Às vezes consigo gostar de discos novos de bandas antigas justamente por possuírem elementos que me surpreendam -- eu sei que estou na minoria, mas adoro os discos que "não soam como" as bandas (um dia escrevo um post sobre isso). É o caso do Vapor Trails do Rush, por exemplo. Já o Snakes And Arrows, que pode-se dizer que soa como o Vapor Trails, eu não gostei tanto. O Into The Now do Tesla foi outro disco que eu gostei, talvez por ser mais sério e pesado que o Tesla dos anos 80.
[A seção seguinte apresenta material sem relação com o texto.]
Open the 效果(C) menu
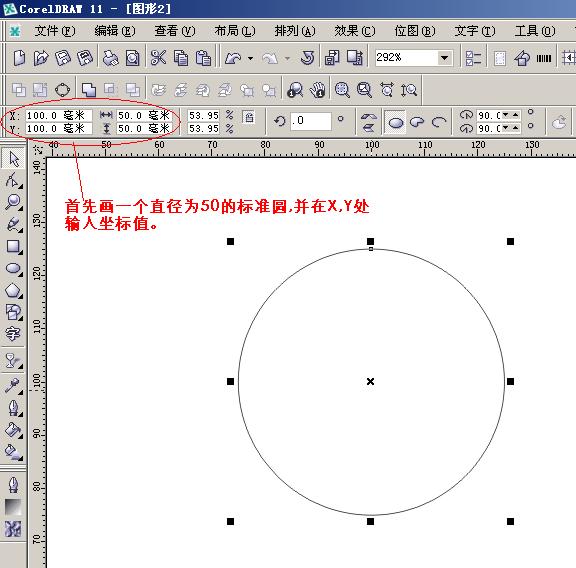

Outro disco que foi dos meus preferidos dos anos 2000 foi o "Free" do OSI, projeto do Kevin Moore, ex-tecladista do Dream Theater (acho que já falei desse disco aqui no blog). Dream Theater, aliás, que é a típica banda que tem fãs como eu que "só gostam das antigas": em minha defesa, o que tenho a dizer é que acho que o som da banda (e a formação) realmente mudou. Pelo OSI eu vejo que o que eu gostava mais no Dream Theater era das contribuições do Kevin Moore -- com a saída dele, é lógico que eu goste da banda menos. E digo mais: acho que a influência dele na banda perdurou alguns discos, já que a sonoridade da banda foi mudando gradualmente. Mesmo caso ocorre com o Pink Floyd pós-Syd Barrett: é notável como a influência do Barrett vai diminuindo gradualmente nos discos desde a sua saída; para uma evidência concreta, é só contar a incidência dos riffs cromáticos.
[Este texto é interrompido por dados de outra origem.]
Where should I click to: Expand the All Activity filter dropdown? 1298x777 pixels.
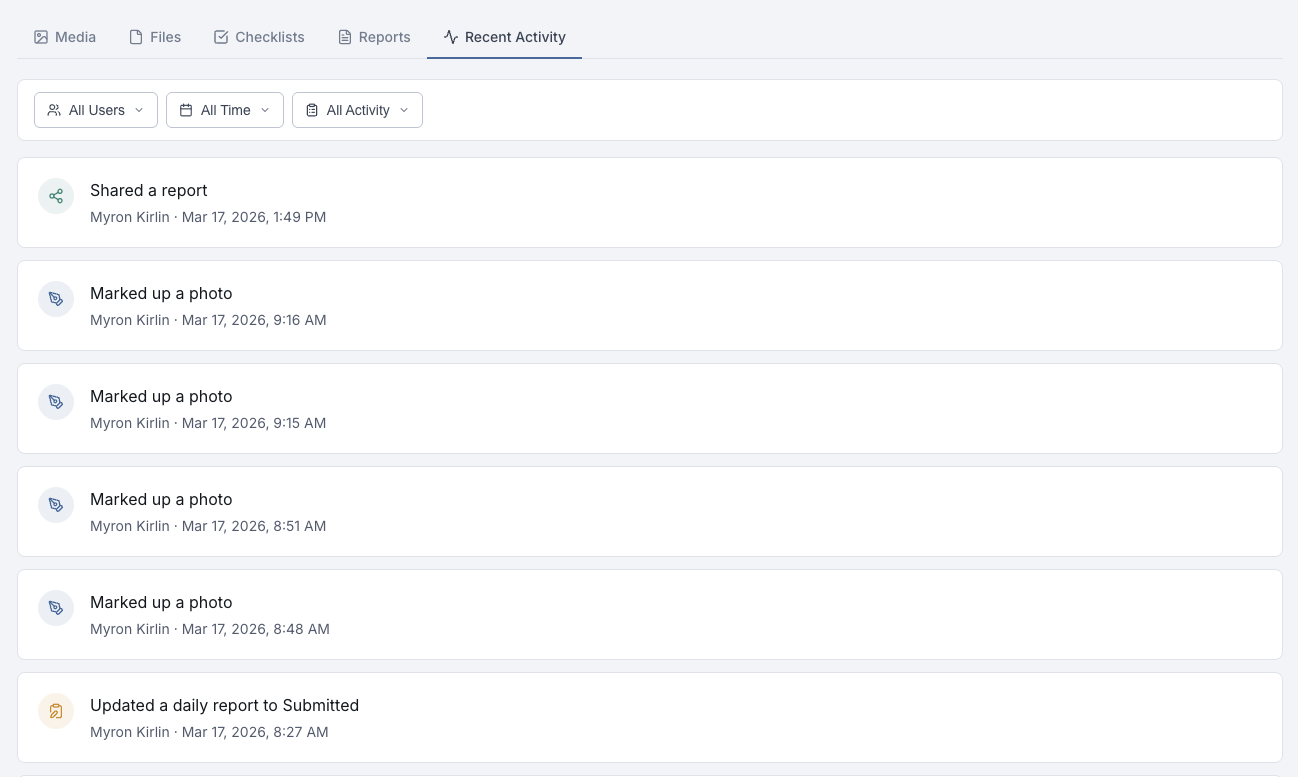pos(357,110)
Ouvindo bandas de gêneros diferentes dos que estamos acostumados temos menos referências e tudo soa mais novo. Esses dias estava conhecendo um pouco de Placebo ouvindo vídeos no Youtube. Abri a página deles no Last.fm e fui ouvindo as músicas mais populares, meio que como uma "coletânea do gosto dos fãs". Notei duas coisas. Uma: como ouço pouca coisa desse estilo, tudo soa "mais original" embora com certeza alguém que seja do meio possa enumerar as influências deles com a mesma facilidade que eu posso enumerar as influências do Def Leppard. Outra: só depois de ouvir algumas músicas comecei a reparar na data delas e vi que estava ouvindo alternadamente músicas de todas as fases da banda. Pra mim todas pareciam igualmente interessantes e sinceramente eu não seria capaz de dizer qual era mais velha que qual. Já os fãs nos comentários do Youtube, obviamente, ficavam dizendo coisas do tipo "nessa época sim que eles eram bons!"...
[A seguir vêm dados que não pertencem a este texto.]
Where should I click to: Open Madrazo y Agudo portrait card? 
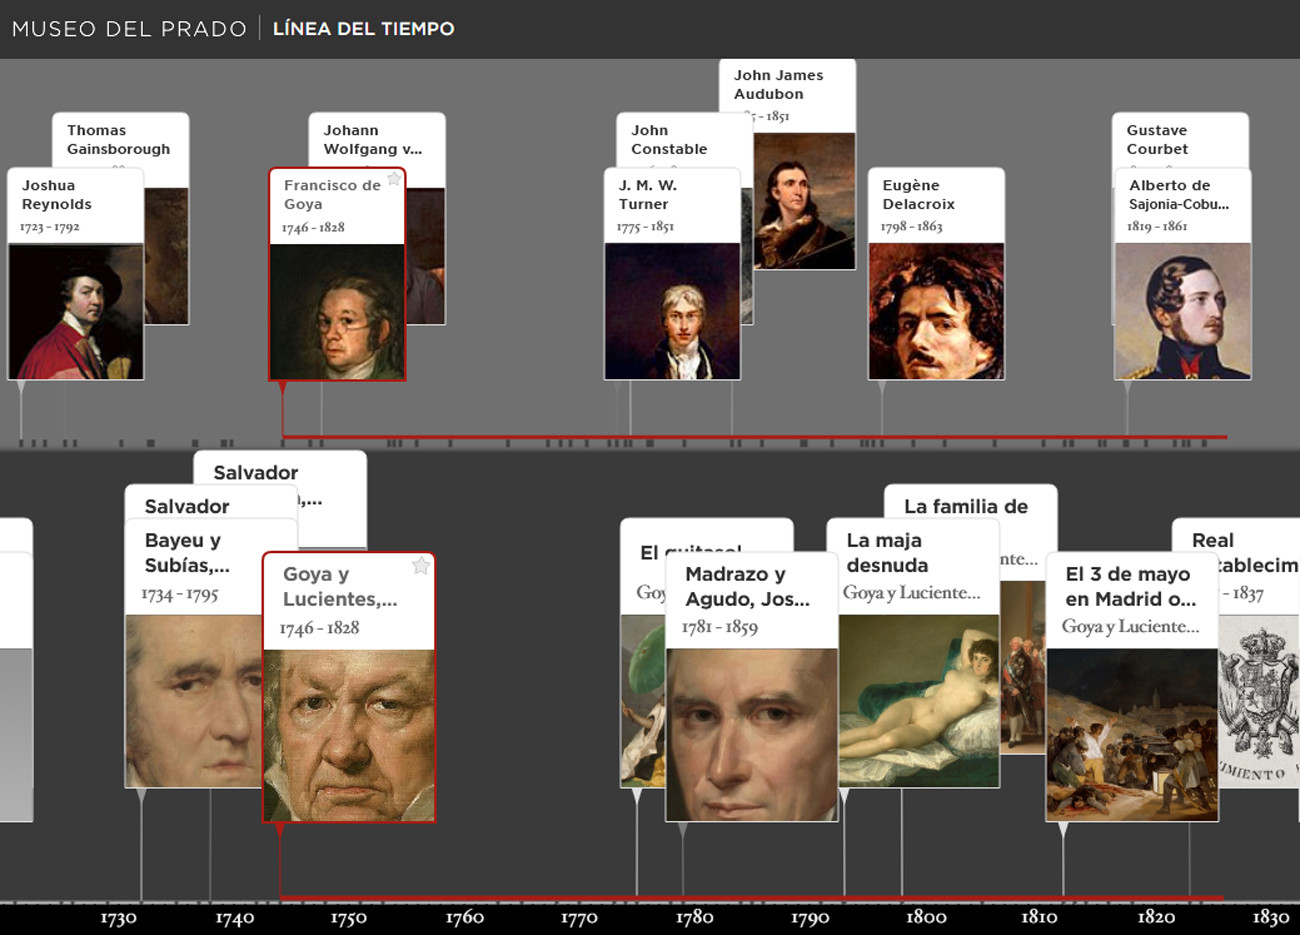pos(751,735)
Acho que podemos aproveitar o que o Hisham diz para defender a ideia de que gostamos do que ouvimos primeiro porque estas músicas/álbuns/artistas foram parte necessária e essencial para formar a nossa visão de mundo. Por isso elas são tão especiais: elas expressam o momento próprio de definição de caráter e conceitos fundamentais sobre a nossa condição de indivíduos.
ResponderExcluirAcho que isso não vale só com música, mas também com todas as expressões artísticas -- só isso pra explicar o fato de ter gente que acha certos filmes oitentistas muito bons.
Como música não é o meu metiê (sim, 'aportuguesei' a palavra), não fico procurando novidades (no sentido de música sendo feita agora) para ouvir, a minha tendência é escarafunchar, sem lá grandes afincos, obras passadas que eu não conheço. Entretando, gosto de procurar o contemporâneo no audiovisual.
E puta que pariu, Hisham, tu não gosta de Talisman????????